Editor's Letter
The Best and Biggest Stories of the Year
THIS ISSUE WRAPS UP Wines & Vines’ coverage of the North American wine industry for 2016. From where we sit it’s been a great year. Most grapegrowers and winery owners made good money in 2016, as consumer demand kept growing and supplies of grapes and wine were sufficient but not in a surplus situation—balanced, in other words. And balance is a good thing for the business of wine, just as it is for the taste profile of an individual wine.
For the third year in a row, the December issue cover story reviews the best and biggest stories of the year. Graphic designer Rebecca Arnn put together a luxurious-looking cover using her studio shot of an elegantly packaged bottle of Inniskillin ice wine, which symbolizes the biggest deal of the year. We chose “2016: Year of the Deal,” as the main cover headline because it truly was a year dominated by high-priced mergers and acquisitions activity in the industry.
Senior editor Andrew Adams wrote the “year of the deal” piece on pages 30-31 based on several writers’ contributions throughout the year. The Inniskillin bottle represents the divestiture by Constellation Brands of all its Canadian wine holdings for $1.03 billion (Canadian). Inniskillin is likely the Constellation Canadian property with the highest profile in terms of brand recognition and prestige. The 40th anniversary bottle in the photograph has a retail price tag of $500.
All other “best-of” items were researched and written by Adams, managing editor Kate Lavin and myself. For a little background about us, we are all news reporting veterans who learned good old-fashioned journalism techniques and ethics in college, spent numerous years each writing for daily newspapers and other publications, and have found a good home at Wines & Vines in the past 10 years. Together we have 60-plus years of journalism experience, and a majority of those years were spent covering wine.
We enjoyed poring over the piles of data we collected and the more than 250 individual, original news stories that we and other contributors wrote for Wines & Vines throughout the year, in order to select the most interesting and outstanding items. We hope you enjoy reading the report as much as we did writing it, and we would love to hear your feedback about it. Please feel free to email me with comments at jim@winesandvines.com.

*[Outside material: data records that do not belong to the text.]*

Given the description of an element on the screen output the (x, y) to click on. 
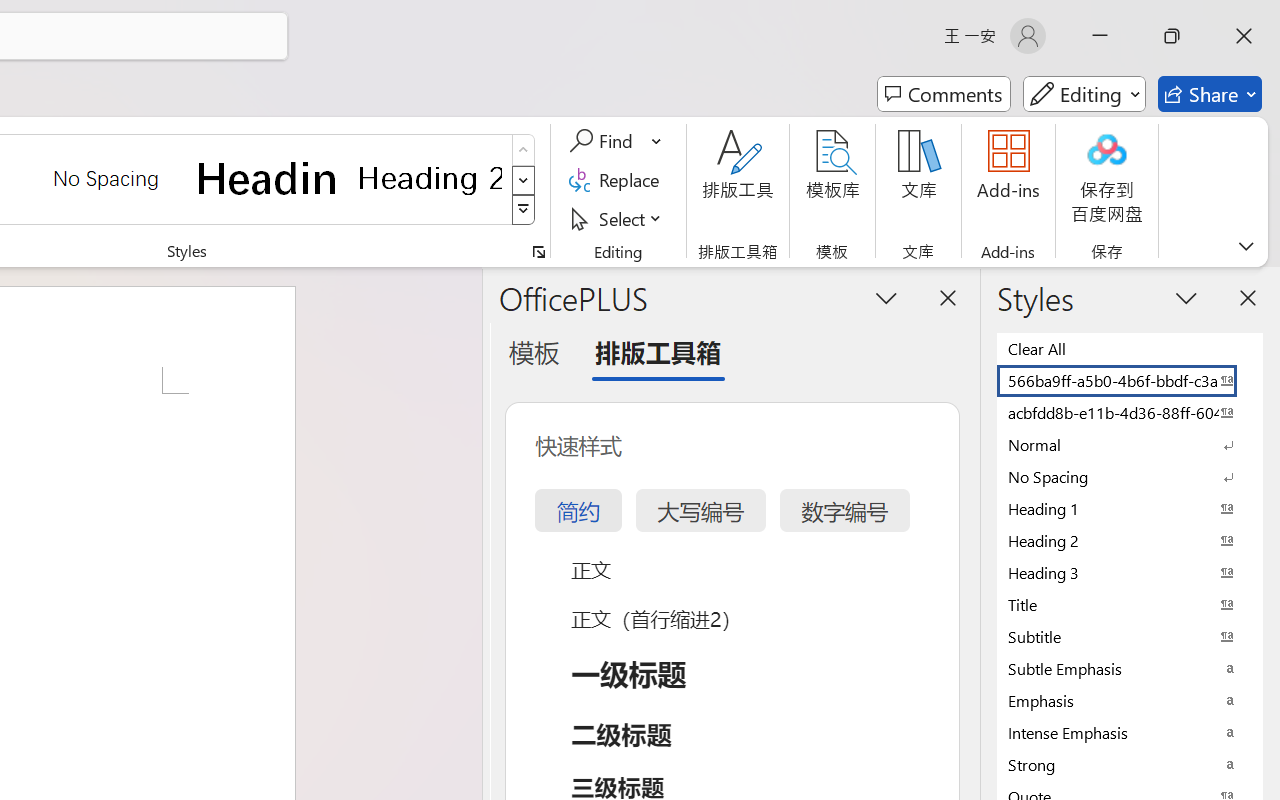
Find (616, 141)
More Options (657, 141)
Comments (943, 94)
Class: NetUIImage (523, 210)
Replace... (617, 179)
Ribbon Display Options (1246, 245)
Title (1130, 604)
Mode (1083, 94)
Clear All (1130, 348)
acbfdd8b-e11b-4d36-88ff-6049b138f862 (1130, 412)
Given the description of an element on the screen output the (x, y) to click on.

Elsewhere in the issue you’ll find articles spanning the whole cycle of grape and wine production—everything from planting vineyards with “big vines” to save money and time (page 26) to how oxygen affects wine years after it’s been bottled (page 56). The oxygen theme continues in an article about research done at Ohio wineries on how much oxygen is entering their wines during bottling (page 74).
Also worth noting is Northwest correspondent Peter Mitham’s Technical Spotlight about an ambitious new Pinot Noir estate in Oregon named Domaine Roy (page 64), a look at where barrel prices may go in 2017 (page 52), and a preview of the educational sessions slated for the wine industry’s biggest gathering of the year, the Unified Wine & Grape Symposium (page 42), which takes place Jan. 24-26.
It’s been a pleasure to serve you in 2016 with the best news, data, scientific findings and practical advice that our team could provide. We hope to hear from you frequently and see you soon, most likely at the Unified Symposium in Sacramento, Calif. Best wishes from all of us at Wines & Vines.